After calculating similar instructors, we use the Rankers and Filters approach again to filter for classes only taught by the unexplored similar instructors of the user's favorite instructors to generate the recommendations. Even though the instructors would be different from what the Members may be used to, by choosing from the recommendations with the highest scores, we still recommend classes where the other attributes of the class (i.e. class type, music, etc.) may still match the user preferences of the Member.

An example of exploratory instructor based recommendations for a user.

Exploration through your Favorite Artists

Music is core to the Peloton experience, and users can give feedback on what music they like through three main avenues:

During a class, a user can explicitly “heart” a song that is currently playing (shown in the picture below)
After a class, a user can explicitly rate how the playlist was for the class
Users can implicitly tell us they like certain music if they take a music-themed class (i.e. if a user takes a whole class dedicated to one specific artist).

RECORD SET:

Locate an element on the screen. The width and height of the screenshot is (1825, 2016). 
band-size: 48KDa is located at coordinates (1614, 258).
==
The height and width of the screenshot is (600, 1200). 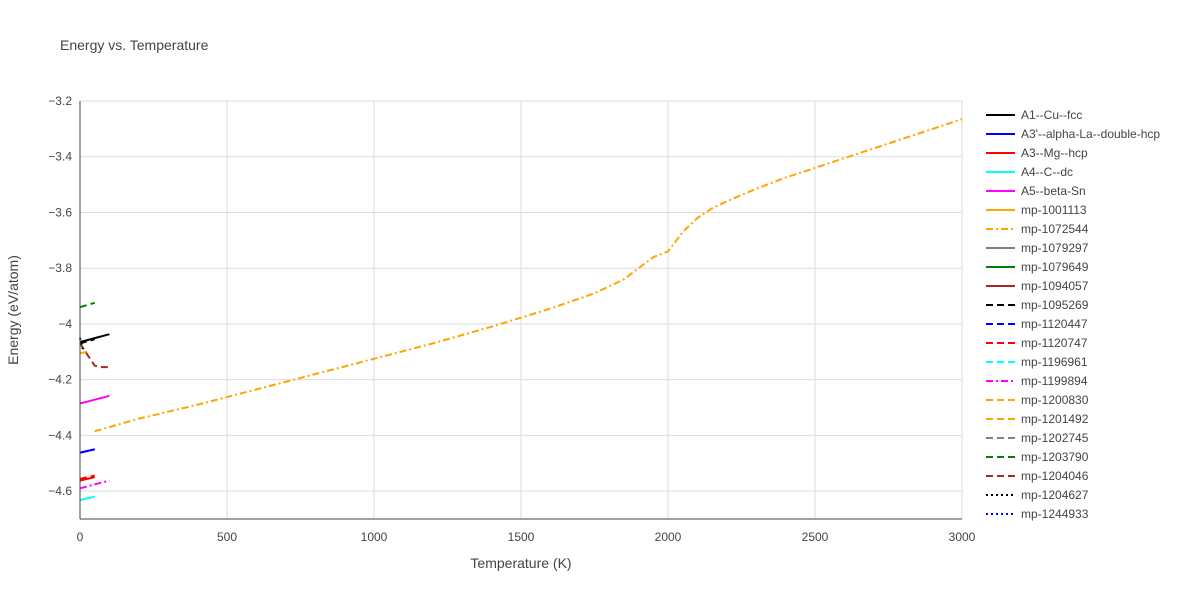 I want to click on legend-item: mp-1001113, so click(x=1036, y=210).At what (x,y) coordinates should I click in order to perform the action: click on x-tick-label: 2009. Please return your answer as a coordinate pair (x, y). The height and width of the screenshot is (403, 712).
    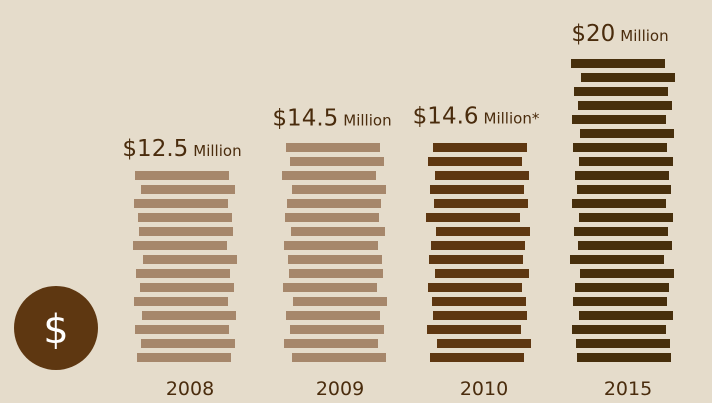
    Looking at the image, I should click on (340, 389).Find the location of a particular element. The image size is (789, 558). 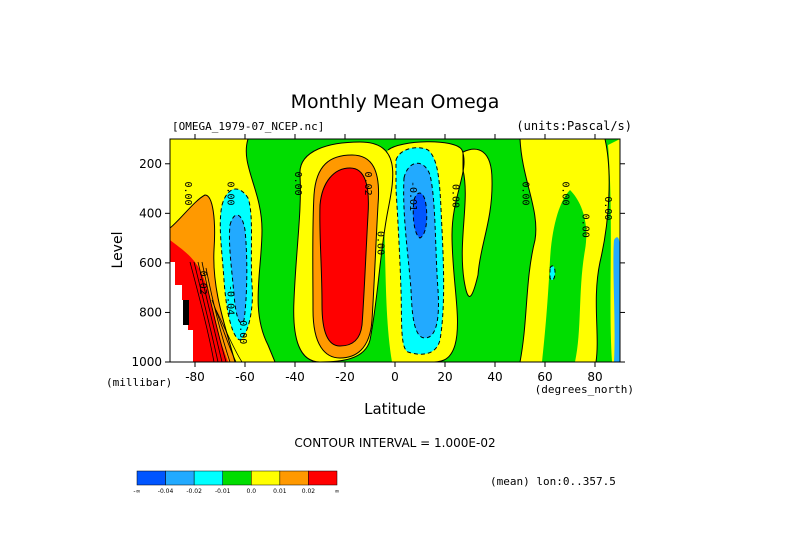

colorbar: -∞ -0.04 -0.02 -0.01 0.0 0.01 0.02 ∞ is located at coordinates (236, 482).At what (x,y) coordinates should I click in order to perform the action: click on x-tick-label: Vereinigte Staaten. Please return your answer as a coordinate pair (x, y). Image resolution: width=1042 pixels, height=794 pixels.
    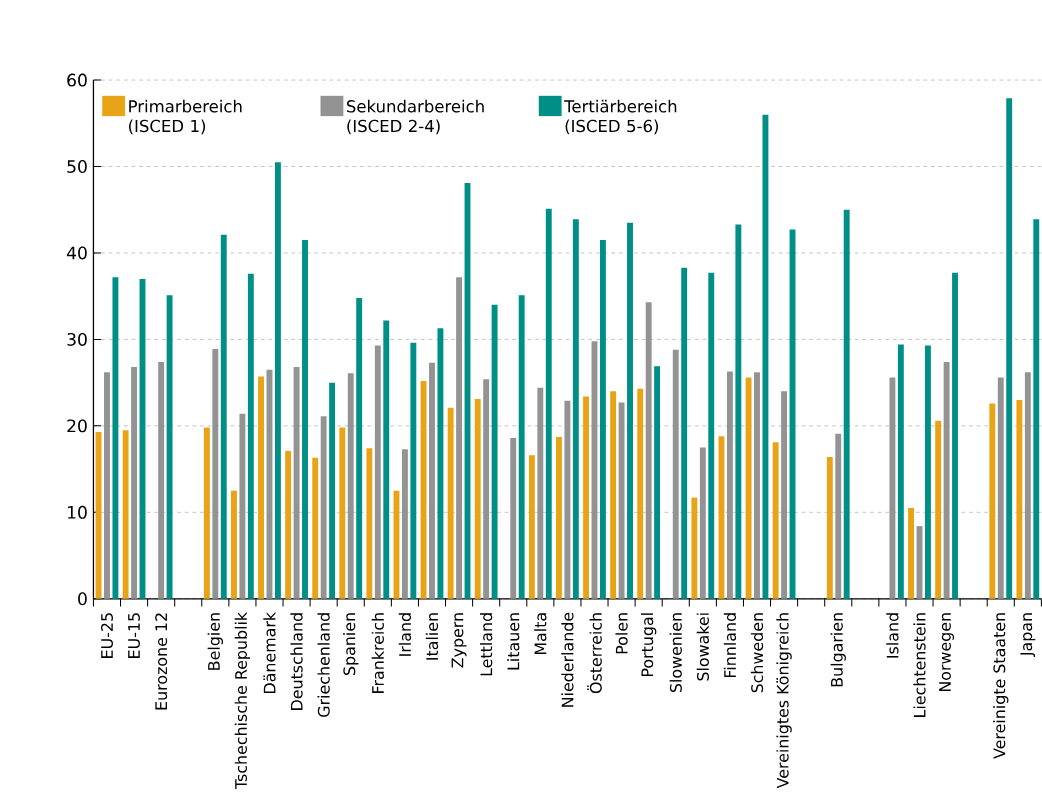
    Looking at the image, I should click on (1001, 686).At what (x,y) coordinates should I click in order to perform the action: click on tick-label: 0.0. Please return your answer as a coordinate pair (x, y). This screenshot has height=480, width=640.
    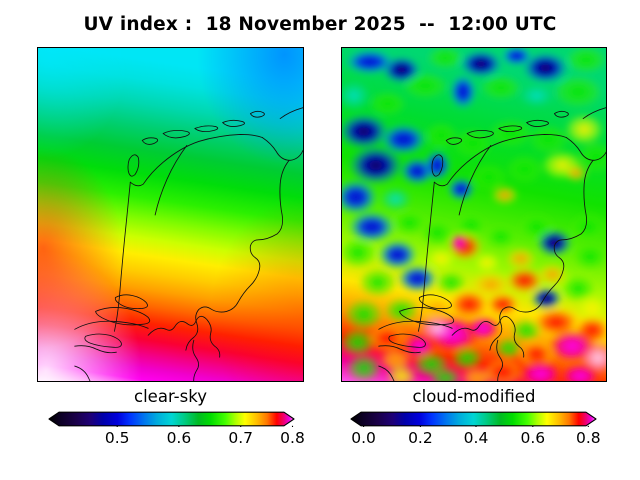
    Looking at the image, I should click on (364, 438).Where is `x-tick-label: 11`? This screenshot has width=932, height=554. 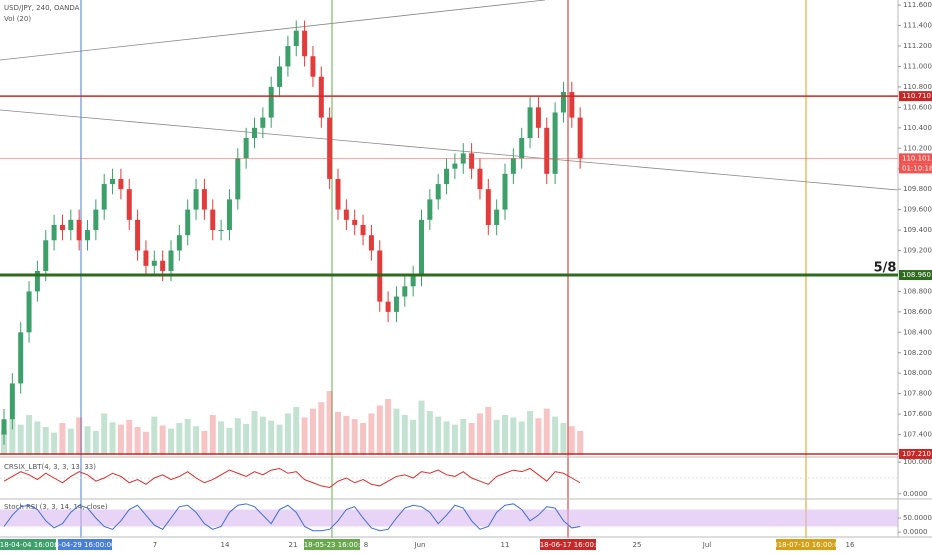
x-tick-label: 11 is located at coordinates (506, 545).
...
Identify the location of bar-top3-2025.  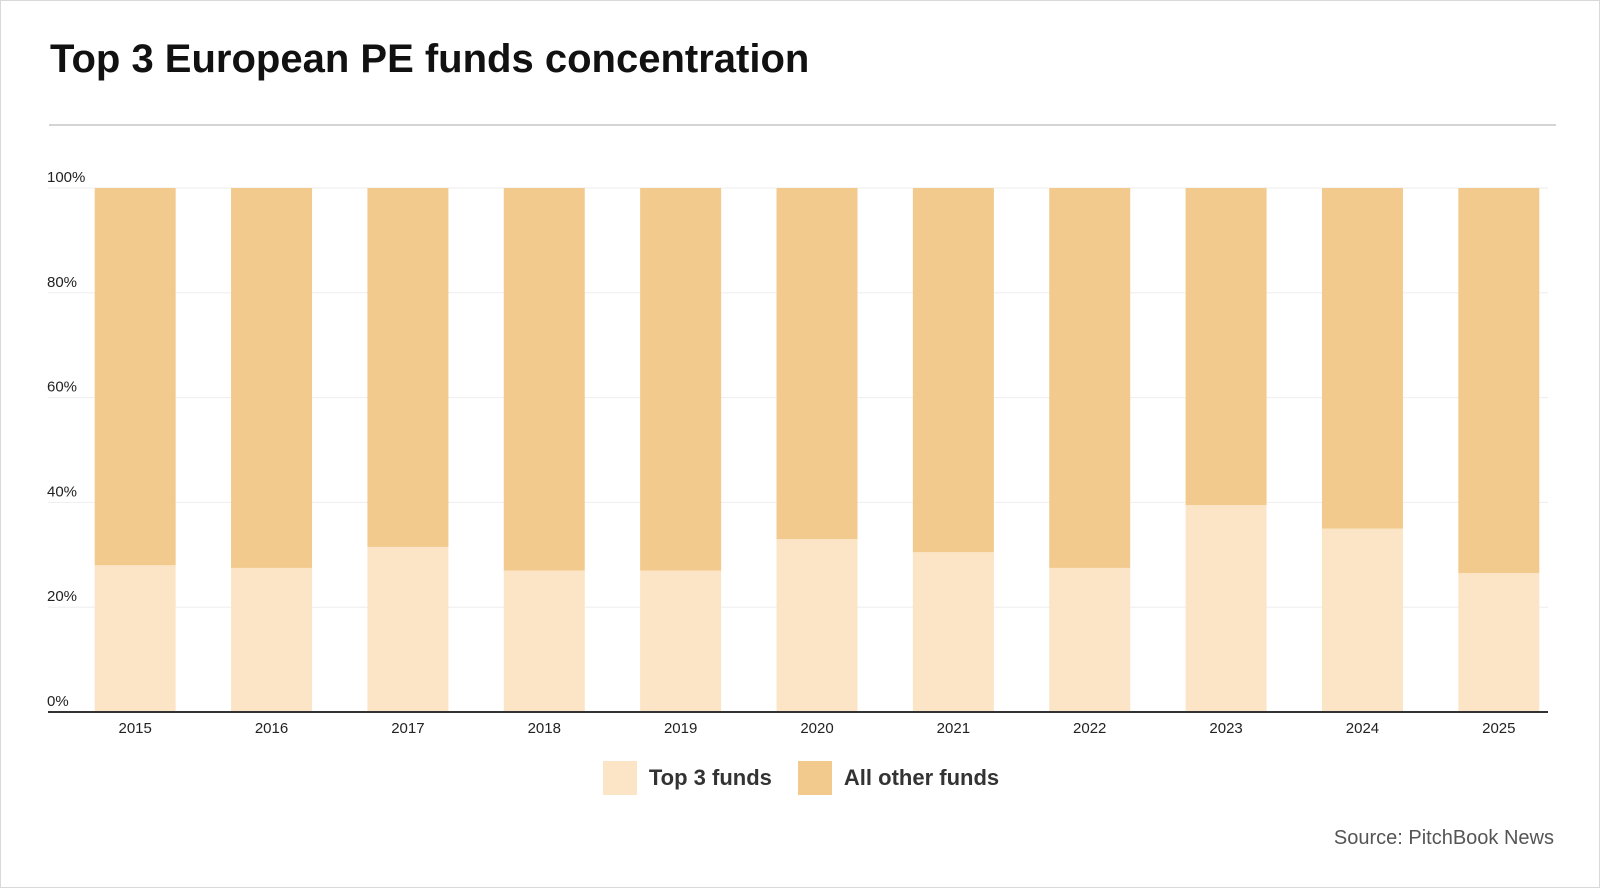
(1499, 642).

TASK TO COMPLETE: In the Peloton recommendations passage, how can a user explicitly signal during a class that they like a song?

WRITTEN RESPONSE: They can "heart" the song that is currently playing.